I only became aware of Klout relatively recently when I read an AFR article on its use in recruitment. I must admit I’m a bit of a careful social media user. I’ve read many articles on what I need to do to harvest social media and push my rankings upwards, but just can’t quite bring myself to that level of personal touting. So Klout’s idea of pulling the number and ‘significance’ of my friends and followers on social media into one place and giving me a ranked score made me wince slightly.
Then there was the obvious question of how meaningful any score that could be so obviously gamed could be. Writing about Airtasker a few weeks ago I noted how many of the tasks involved getting people Facebook likes or Twitter followers. Then today’s New York Times reported on companies offering Twitter followers for less than a cent each – $5 can buy you 1,000 followers. Apparently people are doing it enough that a counter business has started up in checking whether followers are real. (Fake Follower Check tells me 2 per cent of my own followers are fakes – the funny thing is I can’t work out who they are.)

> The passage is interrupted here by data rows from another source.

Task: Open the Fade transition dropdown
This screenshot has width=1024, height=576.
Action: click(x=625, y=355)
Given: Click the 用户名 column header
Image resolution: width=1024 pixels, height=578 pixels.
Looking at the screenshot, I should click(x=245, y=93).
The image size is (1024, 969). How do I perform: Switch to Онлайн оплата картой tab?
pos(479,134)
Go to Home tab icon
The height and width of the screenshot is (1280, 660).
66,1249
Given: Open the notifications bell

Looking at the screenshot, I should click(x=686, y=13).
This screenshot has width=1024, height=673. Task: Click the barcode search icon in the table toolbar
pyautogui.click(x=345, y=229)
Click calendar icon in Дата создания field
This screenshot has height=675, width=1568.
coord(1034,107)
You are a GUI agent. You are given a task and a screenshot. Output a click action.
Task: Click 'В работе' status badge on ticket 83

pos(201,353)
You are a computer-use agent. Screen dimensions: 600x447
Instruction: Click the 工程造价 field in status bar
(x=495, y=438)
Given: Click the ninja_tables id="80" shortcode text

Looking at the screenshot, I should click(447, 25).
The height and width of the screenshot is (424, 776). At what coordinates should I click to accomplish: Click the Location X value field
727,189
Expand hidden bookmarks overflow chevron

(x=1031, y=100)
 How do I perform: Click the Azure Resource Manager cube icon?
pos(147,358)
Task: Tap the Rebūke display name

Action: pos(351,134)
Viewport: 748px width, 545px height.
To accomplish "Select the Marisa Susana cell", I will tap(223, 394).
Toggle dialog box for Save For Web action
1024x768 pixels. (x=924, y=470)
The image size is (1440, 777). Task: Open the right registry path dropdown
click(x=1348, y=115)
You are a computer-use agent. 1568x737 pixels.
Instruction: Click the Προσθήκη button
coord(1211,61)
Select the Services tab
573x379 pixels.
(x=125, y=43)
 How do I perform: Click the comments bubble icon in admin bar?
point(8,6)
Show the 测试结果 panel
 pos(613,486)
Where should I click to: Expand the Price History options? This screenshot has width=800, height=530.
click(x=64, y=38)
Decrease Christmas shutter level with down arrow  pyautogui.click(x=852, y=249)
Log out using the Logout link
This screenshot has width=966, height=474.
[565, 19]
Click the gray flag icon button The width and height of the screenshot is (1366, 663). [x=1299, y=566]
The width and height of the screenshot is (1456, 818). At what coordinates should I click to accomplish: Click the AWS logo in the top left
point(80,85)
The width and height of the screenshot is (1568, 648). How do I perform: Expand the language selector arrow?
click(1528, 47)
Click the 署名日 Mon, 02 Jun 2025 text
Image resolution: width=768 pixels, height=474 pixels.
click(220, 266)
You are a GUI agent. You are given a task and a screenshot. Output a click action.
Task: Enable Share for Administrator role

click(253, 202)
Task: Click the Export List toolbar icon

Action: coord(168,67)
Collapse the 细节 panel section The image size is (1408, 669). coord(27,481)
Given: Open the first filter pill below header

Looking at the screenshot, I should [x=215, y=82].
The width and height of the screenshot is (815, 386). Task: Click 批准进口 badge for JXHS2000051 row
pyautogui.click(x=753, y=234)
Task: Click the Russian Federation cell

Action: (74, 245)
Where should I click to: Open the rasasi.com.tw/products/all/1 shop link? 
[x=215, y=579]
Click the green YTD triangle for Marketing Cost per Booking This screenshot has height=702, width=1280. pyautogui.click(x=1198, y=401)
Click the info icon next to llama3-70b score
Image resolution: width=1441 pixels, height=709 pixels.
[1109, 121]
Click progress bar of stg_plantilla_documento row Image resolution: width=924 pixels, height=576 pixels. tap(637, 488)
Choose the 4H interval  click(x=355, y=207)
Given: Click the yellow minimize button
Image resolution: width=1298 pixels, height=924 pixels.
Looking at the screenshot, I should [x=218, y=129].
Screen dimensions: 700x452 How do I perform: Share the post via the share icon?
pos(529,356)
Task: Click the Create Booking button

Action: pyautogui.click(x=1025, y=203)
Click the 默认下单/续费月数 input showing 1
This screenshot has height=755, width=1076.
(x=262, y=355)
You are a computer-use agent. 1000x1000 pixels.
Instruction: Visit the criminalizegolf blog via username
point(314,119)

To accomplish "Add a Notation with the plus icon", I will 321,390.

The $5 for 1,000 followers is a lot cheaper than the $90 for 1,000 fans quoted in today’s Sydney Morning Herald article about a new Australian online fashion store that will only allow people with a Klout score above 40 to shop with it. Apart from immediately thinking that Jasu has achieved a lovely marketing coup with the concept, it also strikes me as a frightening trend.
The whole social media ‘thing’ is creating an economy where we rate people by quantity rather than quality. It’s the reason I’m a careful social media user – I tend to think a small number of pertinent followers beats a huge number of found, or purchased, randoms. Worse, the use of any system which can be so easily gamed shows a frightening confluence of technology and naivety. The technology allows us to do something but we’ve yet to find the controls and restraints that make sense of it. That sort of statement often gets made in relation to technological advances; the difference with social media is that it’s less about the enabling technology and more about actual changes to our society.
There are a lot of genuine social media users who appreciate the opportunity it affords to participate in a wide-flung community of interest. Some of the groups of scientists I follow on Twitter are great examples of the use of the medium to exchange information. That’s actually using it as a social medium. But when you start using it as a way of counting coup or validating a person’s significance based on the numbers of people they have as Facebook friends, we’ve turned social interaction into a numbers game. Our value is set by the number of eyeballs we can deliver to advertisers. A few years ago that was something you’d say in relation to those awful party-plan sales where people would sell plastic dishes or scented candles to their friends; now it increasingly applies to anyone using the Internet.